## STATED TASK
Extract each line of the records below and reproduce all of them verbatim.

Recorded data
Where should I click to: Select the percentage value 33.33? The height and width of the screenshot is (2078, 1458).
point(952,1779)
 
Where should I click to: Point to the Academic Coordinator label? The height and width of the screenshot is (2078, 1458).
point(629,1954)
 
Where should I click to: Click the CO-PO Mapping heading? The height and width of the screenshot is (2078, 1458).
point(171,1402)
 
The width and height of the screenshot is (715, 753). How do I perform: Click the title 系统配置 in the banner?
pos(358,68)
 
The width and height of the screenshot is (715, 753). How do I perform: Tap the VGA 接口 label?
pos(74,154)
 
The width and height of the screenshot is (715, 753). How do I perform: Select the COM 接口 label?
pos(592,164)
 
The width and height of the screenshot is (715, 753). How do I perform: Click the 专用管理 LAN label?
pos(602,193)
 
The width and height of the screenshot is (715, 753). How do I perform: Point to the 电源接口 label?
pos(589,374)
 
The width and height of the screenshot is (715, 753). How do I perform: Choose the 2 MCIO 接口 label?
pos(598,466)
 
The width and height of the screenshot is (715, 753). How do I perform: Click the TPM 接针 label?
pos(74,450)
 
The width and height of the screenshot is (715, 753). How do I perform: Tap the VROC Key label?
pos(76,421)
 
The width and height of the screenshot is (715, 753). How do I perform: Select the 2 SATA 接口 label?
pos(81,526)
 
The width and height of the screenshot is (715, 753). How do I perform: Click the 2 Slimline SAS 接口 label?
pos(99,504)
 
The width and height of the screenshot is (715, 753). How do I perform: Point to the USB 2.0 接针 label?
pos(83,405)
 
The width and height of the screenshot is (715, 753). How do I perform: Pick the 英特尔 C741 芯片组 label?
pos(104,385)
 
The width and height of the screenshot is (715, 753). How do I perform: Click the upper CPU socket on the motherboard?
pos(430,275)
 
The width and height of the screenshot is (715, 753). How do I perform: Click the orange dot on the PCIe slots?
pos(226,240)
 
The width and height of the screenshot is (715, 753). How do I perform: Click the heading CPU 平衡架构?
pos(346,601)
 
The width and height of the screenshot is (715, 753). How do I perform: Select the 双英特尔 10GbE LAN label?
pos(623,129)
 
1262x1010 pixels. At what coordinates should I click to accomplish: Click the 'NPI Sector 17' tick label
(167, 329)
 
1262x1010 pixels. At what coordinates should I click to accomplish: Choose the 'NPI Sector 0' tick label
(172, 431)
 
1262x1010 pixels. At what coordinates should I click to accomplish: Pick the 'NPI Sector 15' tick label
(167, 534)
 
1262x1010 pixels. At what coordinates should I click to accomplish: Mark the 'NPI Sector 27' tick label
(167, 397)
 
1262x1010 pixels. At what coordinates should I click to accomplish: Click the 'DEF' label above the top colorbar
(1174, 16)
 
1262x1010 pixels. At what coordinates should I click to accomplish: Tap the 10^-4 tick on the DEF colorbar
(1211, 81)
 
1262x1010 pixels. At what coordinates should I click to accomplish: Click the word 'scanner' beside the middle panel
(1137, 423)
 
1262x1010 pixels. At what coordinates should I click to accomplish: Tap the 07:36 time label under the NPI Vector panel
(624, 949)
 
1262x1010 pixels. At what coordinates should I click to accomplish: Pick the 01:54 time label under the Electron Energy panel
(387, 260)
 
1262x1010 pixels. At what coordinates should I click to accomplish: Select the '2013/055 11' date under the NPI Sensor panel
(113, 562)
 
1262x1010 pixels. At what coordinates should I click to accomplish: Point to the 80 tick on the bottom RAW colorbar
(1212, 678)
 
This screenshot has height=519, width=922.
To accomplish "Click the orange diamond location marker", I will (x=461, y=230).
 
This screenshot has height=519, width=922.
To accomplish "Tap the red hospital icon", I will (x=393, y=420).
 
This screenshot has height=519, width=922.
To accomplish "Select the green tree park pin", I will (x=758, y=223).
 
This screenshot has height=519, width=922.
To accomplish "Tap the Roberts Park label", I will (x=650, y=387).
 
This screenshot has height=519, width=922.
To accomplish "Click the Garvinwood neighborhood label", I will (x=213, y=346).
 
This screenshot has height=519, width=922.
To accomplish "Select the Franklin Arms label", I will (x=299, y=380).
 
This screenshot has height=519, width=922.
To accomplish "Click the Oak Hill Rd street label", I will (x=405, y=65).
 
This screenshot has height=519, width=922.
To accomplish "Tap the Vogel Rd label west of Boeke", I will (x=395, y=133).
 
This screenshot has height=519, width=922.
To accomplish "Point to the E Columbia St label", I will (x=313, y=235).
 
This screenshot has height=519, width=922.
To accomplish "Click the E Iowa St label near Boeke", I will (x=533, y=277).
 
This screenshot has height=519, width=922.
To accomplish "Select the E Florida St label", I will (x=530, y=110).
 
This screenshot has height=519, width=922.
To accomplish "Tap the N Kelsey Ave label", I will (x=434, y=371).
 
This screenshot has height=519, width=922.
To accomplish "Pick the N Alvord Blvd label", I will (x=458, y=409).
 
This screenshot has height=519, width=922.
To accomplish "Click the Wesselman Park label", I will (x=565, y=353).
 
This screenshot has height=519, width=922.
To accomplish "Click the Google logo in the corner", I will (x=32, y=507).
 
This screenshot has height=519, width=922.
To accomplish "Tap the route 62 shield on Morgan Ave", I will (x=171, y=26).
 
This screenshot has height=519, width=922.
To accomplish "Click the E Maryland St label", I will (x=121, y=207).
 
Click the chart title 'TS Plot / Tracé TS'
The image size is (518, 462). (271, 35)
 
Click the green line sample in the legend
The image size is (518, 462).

## EXERCISE RESULT
Where should I click to: Select the percentage value 33.33? The height and width of the screenshot is (2078, 1458).
point(952,1779)
 
Where should I click to: Point to the Academic Coordinator label? The height and width of the screenshot is (2078, 1458).
point(629,1954)
 
Where should I click to: Click the CO-PO Mapping heading? The height and width of the screenshot is (2078, 1458).
point(171,1402)
 
The width and height of the screenshot is (715, 753). How do I perform: Click the title 系统配置 in the banner?
pos(358,68)
 
The width and height of the screenshot is (715, 753). How do I perform: Tap the VGA 接口 label?
pos(74,154)
 
The width and height of the screenshot is (715, 753). How do I perform: Select the COM 接口 label?
pos(592,164)
 
The width and height of the screenshot is (715, 753). How do I perform: Click the 专用管理 LAN label?
pos(602,193)
 
The width and height of the screenshot is (715, 753). How do I perform: Point to the 电源接口 label?
pos(589,374)
 
The width and height of the screenshot is (715, 753). How do I perform: Choose the 2 MCIO 接口 label?
pos(598,466)
 
The width and height of the screenshot is (715, 753). How do I perform: Click the TPM 接针 label?
pos(74,450)
 
The width and height of the screenshot is (715, 753). How do I perform: Tap the VROC Key label?
pos(76,421)
 
The width and height of the screenshot is (715, 753). How do I perform: Select the 2 SATA 接口 label?
pos(81,526)
 
The width and height of the screenshot is (715, 753). How do I perform: Click the 2 Slimline SAS 接口 label?
pos(99,504)
 
The width and height of the screenshot is (715, 753). How do I perform: Point to the USB 2.0 接针 label?
pos(83,405)
 
The width and height of the screenshot is (715, 753). How do I perform: Pick the 英特尔 C741 芯片组 label?
pos(104,385)
 
The width and height of the screenshot is (715, 753). How do I perform: Click the upper CPU socket on the motherboard?
pos(430,275)
 
The width and height of the screenshot is (715, 753). How do I perform: Click the orange dot on the PCIe slots?
pos(226,240)
 
The width and height of the screenshot is (715, 753). How do I perform: Click the heading CPU 平衡架构?
pos(346,601)
 
The width and height of the screenshot is (715, 753). How do I perform: Select the 双英特尔 10GbE LAN label?
pos(623,129)
 
1262x1010 pixels. At what coordinates should I click to accomplish: Click the 'NPI Sector 17' tick label
(167, 329)
 
1262x1010 pixels. At what coordinates should I click to accomplish: Choose the 'NPI Sector 0' tick label
(172, 431)
 
1262x1010 pixels. At what coordinates should I click to accomplish: Pick the 'NPI Sector 15' tick label
(167, 534)
 
1262x1010 pixels. At what coordinates should I click to accomplish: Mark the 'NPI Sector 27' tick label
(167, 397)
 
1262x1010 pixels. At what coordinates should I click to accomplish: Click the 'DEF' label above the top colorbar
(1174, 16)
 
1262x1010 pixels. At what coordinates should I click to accomplish: Tap the 10^-4 tick on the DEF colorbar
(1211, 81)
 
1262x1010 pixels. At what coordinates should I click to accomplish: Click the word 'scanner' beside the middle panel
(1137, 423)
 
1262x1010 pixels. At what coordinates should I click to accomplish: Tap the 07:36 time label under the NPI Vector panel
(624, 949)
 
1262x1010 pixels. At what coordinates should I click to accomplish: Pick the 01:54 time label under the Electron Energy panel
(387, 260)
 
1262x1010 pixels. At what coordinates should I click to accomplish: Select the '2013/055 11' date under the NPI Sensor panel
(113, 562)
 
1262x1010 pixels. At what coordinates should I click to accomplish: Point to the 80 tick on the bottom RAW colorbar
(1212, 678)
 
This screenshot has height=519, width=922.
To accomplish "Click the orange diamond location marker", I will (x=461, y=230).
 
This screenshot has height=519, width=922.
To accomplish "Tap the red hospital icon", I will (x=393, y=420).
 
This screenshot has height=519, width=922.
To accomplish "Select the green tree park pin", I will (x=758, y=223).
 
This screenshot has height=519, width=922.
To accomplish "Tap the Roberts Park label", I will (x=650, y=387).
 
This screenshot has height=519, width=922.
To accomplish "Click the Garvinwood neighborhood label", I will (x=213, y=346).
 
This screenshot has height=519, width=922.
To accomplish "Select the Franklin Arms label", I will (x=299, y=380).
 
This screenshot has height=519, width=922.
To accomplish "Click the Oak Hill Rd street label", I will (x=405, y=65).
 
This screenshot has height=519, width=922.
To accomplish "Tap the Vogel Rd label west of Boeke", I will (x=395, y=133).
 
This screenshot has height=519, width=922.
To accomplish "Point to the E Columbia St label", I will (x=313, y=235).
 
This screenshot has height=519, width=922.
To accomplish "Click the E Iowa St label near Boeke", I will (x=533, y=277).
 
This screenshot has height=519, width=922.
To accomplish "Select the E Florida St label", I will (x=530, y=110).
 
This screenshot has height=519, width=922.
To accomplish "Tap the N Kelsey Ave label", I will (x=434, y=371).
 
This screenshot has height=519, width=922.
To accomplish "Pick the N Alvord Blvd label", I will (x=458, y=409).
 
This screenshot has height=519, width=922.
To accomplish "Click the Wesselman Park label", I will (x=565, y=353).
 
This screenshot has height=519, width=922.
To accomplish "Click the Google logo in the corner", I will (x=32, y=507).
 
This screenshot has height=519, width=922.
To accomplish "Tap the route 62 shield on Morgan Ave", I will (x=171, y=26).
 
This screenshot has height=519, width=922.
To accomplish "Click the E Maryland St label", I will (x=121, y=207).
 
Click the chart title 'TS Plot / Tracé TS'
The image size is (518, 462). (271, 35)
 
Click the green line sample in the legend
The image size is (518, 462).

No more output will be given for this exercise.